Current constituency
- Created: 2024
- Member of Parliament: Rachel Reeves (Labour)
- Seats: One
- Created from: Leeds West; Pudsey;

= Leeds West and Pudsey =

UK Parliament constituency (since 2024)

Leeds West and Pudsey is a constituency in West Yorkshire represented in the House of Commons of the Parliament of the United Kingdom. It was created by the 2023 periodic review of Westminster constituencies and first contested at the 2024 general election. It is represented by Rachel Reeves of the Labour Party, who also served as Chancellor of the Exchequer in the government of Keir Starmer from 2024 to 2026. Reeves previously served as MP for Leeds West from 2010 to 2024.

==Constituency profile==
Leeds West and Pudsey is a constituency in West Yorkshire. It covers the western areas of the city of Leeds, including the town of Pudsey, the districts and villages of Farsley, Bramley and Armley and the outlying village of Calverley. Leeds is one of the United Kingdom's largest cities and grew rapidly during the Industrial Revolution as a centre for textile manufacturing, especially wool. Today the city has a diverse economy and is the largest legal and financial centre in England outside of London. Like much of the rest of Leeds, the neighbourhoods in this constituency were heavily involved in the wool trade. The constituency has average levels of wealth with deprivation increasing closer to the city centre; Calverley is affluent whilst Armley is highly-deprived. House prices in the constituency are similar to the rest of Yorkshire and lower than the national average.

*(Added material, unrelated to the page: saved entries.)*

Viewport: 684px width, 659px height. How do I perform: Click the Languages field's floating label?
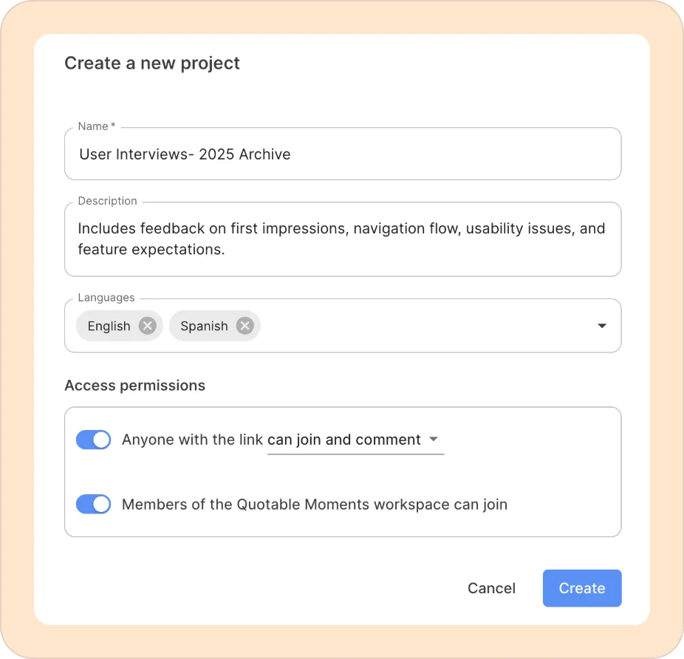pos(106,298)
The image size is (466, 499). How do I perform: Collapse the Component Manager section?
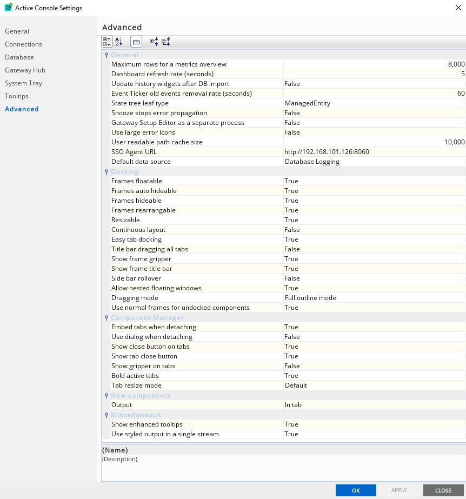click(x=106, y=317)
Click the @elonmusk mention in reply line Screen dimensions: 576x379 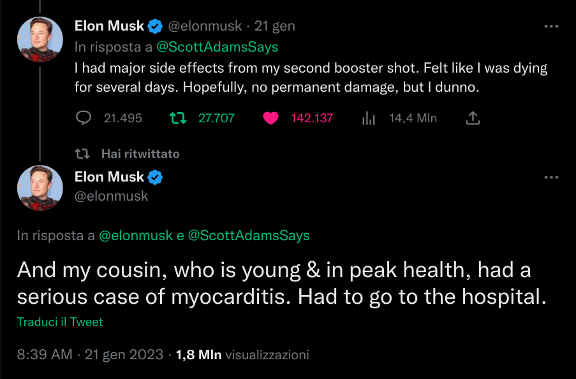click(x=136, y=235)
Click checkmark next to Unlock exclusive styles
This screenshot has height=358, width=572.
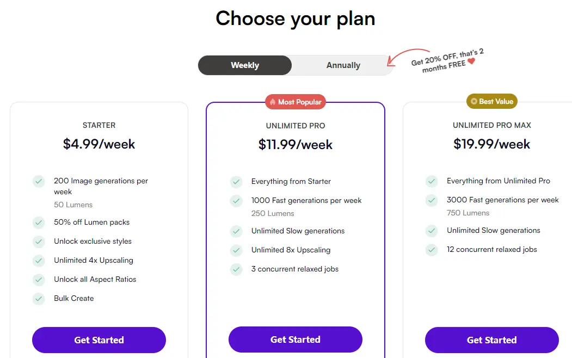pyautogui.click(x=39, y=241)
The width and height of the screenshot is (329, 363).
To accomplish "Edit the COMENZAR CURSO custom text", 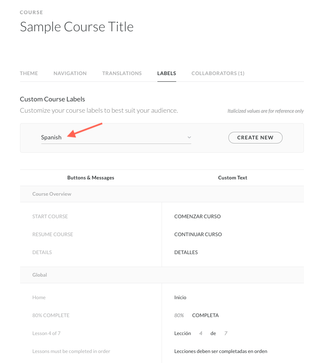I will [x=197, y=217].
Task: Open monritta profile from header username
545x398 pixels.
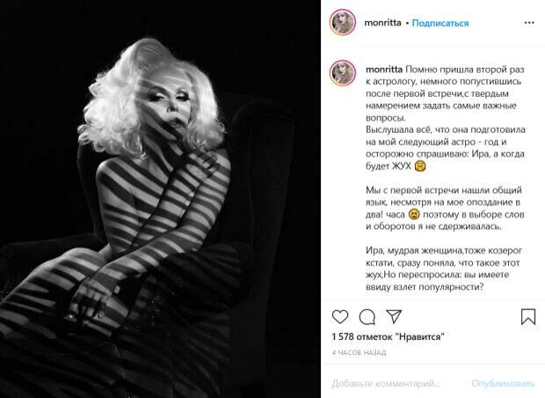Action: [382, 23]
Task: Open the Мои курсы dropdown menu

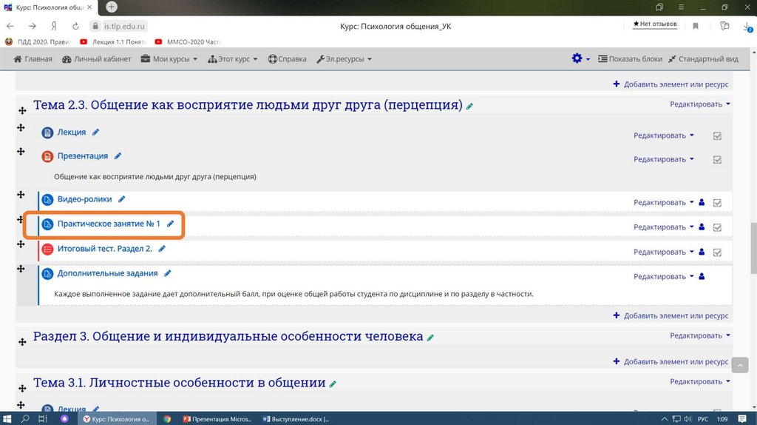Action: [170, 59]
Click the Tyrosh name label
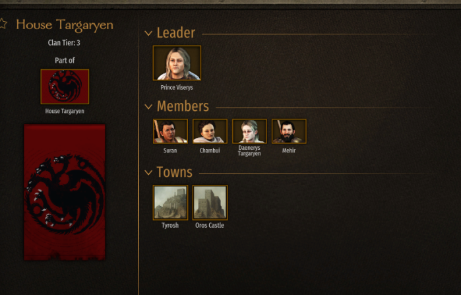Screen dimensions: 461x295 point(170,225)
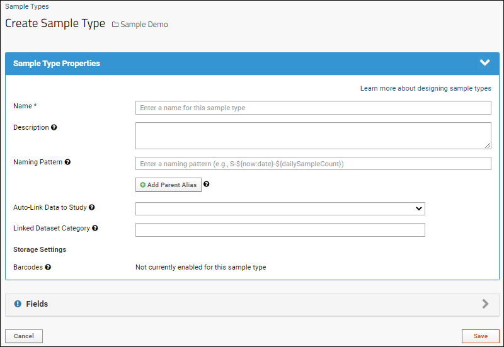Click the help icon next to Description
This screenshot has height=347, width=504.
tap(54, 128)
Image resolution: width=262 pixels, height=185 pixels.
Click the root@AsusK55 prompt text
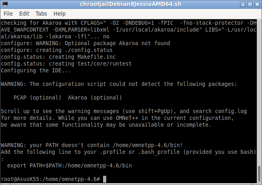tap(50, 179)
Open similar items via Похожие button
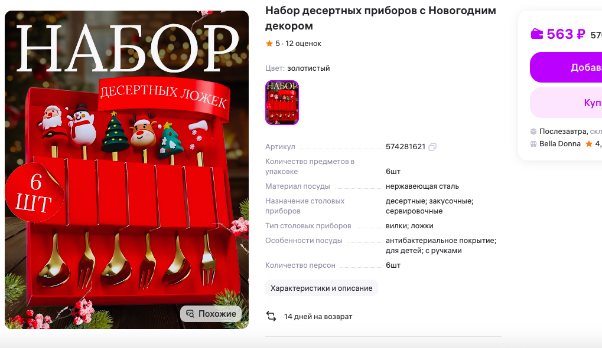The height and width of the screenshot is (348, 602). 211,314
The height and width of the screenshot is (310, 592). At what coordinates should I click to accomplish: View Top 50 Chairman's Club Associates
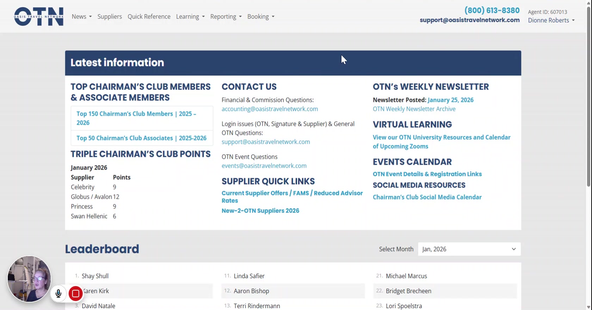click(141, 138)
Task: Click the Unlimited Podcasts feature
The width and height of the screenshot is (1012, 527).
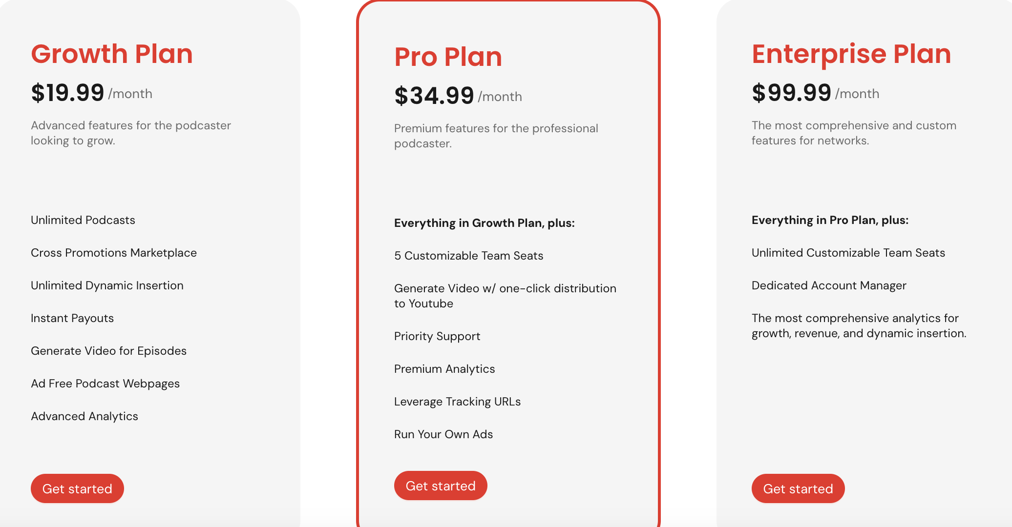Action: click(x=83, y=220)
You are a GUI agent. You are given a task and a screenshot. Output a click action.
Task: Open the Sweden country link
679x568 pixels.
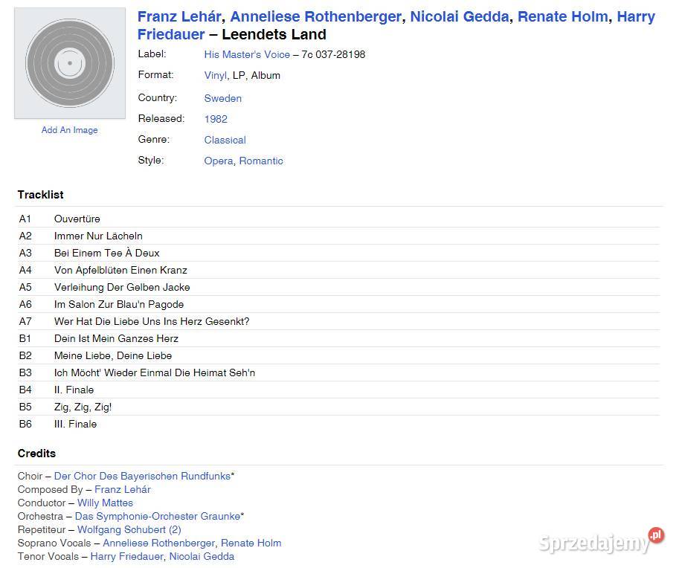pos(222,98)
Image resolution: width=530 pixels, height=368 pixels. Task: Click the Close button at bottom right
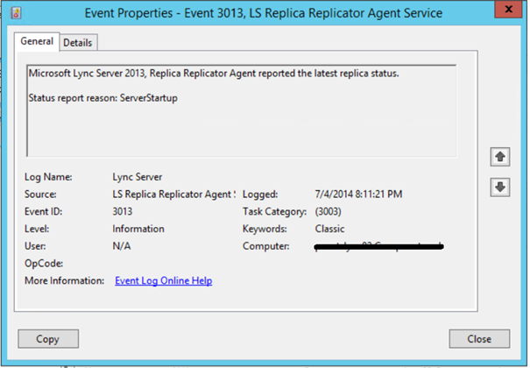pyautogui.click(x=478, y=338)
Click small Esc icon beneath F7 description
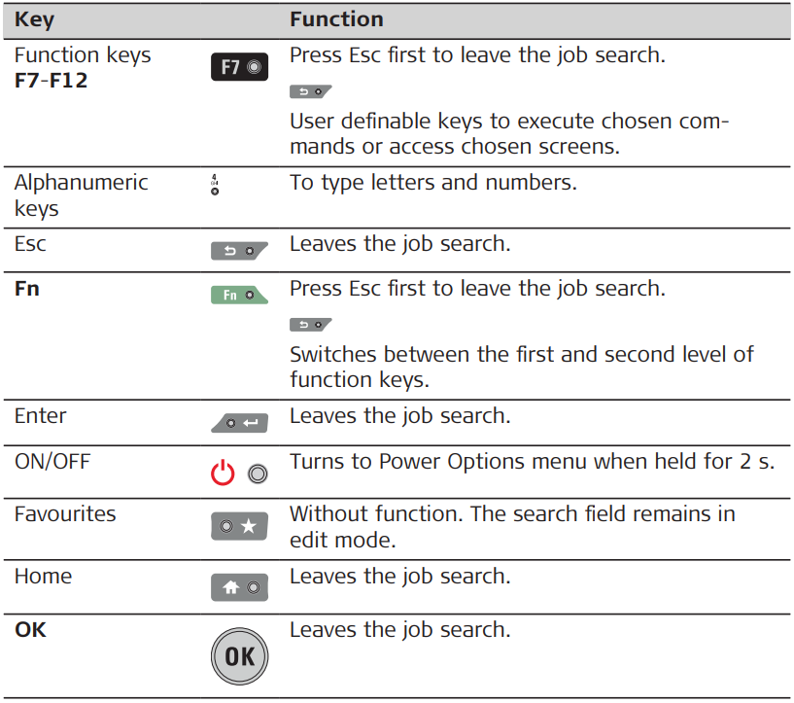The width and height of the screenshot is (794, 703). coord(311,92)
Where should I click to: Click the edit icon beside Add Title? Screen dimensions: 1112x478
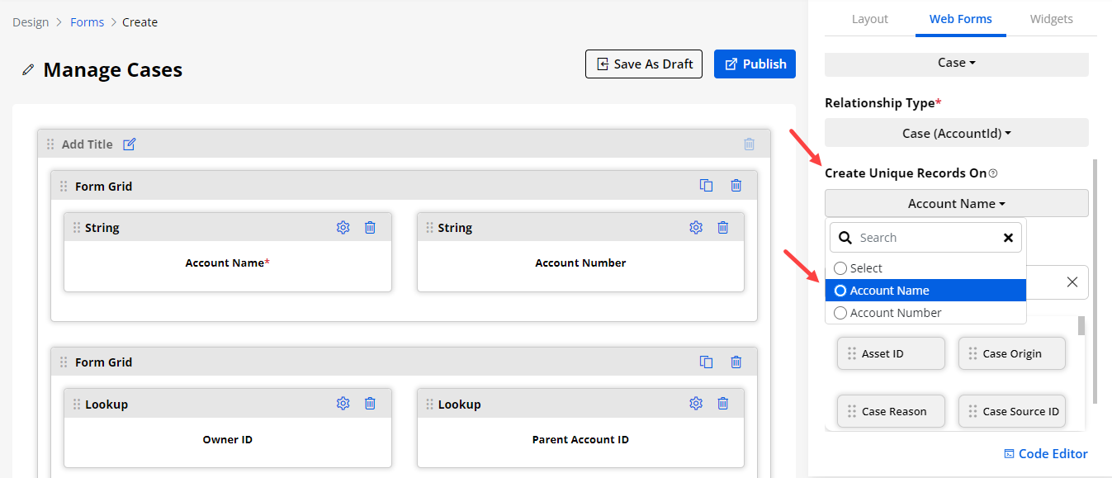pos(129,144)
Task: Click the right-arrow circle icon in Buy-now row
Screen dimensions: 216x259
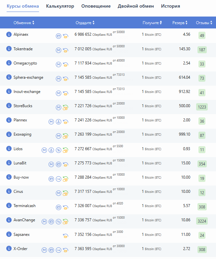Action: (x=59, y=179)
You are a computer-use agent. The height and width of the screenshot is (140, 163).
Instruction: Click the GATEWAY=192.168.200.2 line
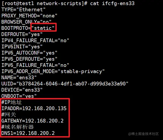pos(33,121)
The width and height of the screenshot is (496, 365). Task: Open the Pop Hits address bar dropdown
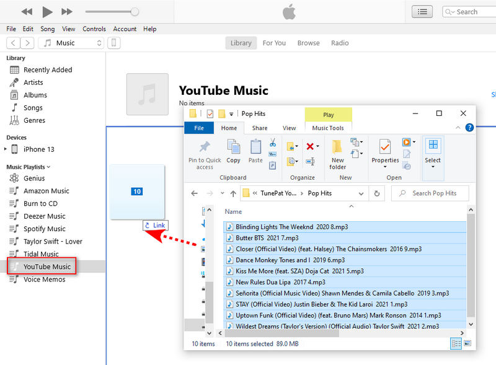(x=362, y=193)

In general, residents of Leeds West and Pudsey are young and have average levels of education, income and professional employment. White people made up 85% of the population at the 2021 census. At the local city council, most of the constituency is represented by Labour Party councillors, although Pudsey elected Conservatives. An estimated 55% of voters in the constituency supported leaving the European Union in the 2016 referendum, marginally higher than the nationwide figure of 52%.

==Boundaries==
The constituency is composed of the following electoral wards of the City of Leeds:

- Armley, Bramley & Stanningley, Calverley & Farsley, and Pudsey.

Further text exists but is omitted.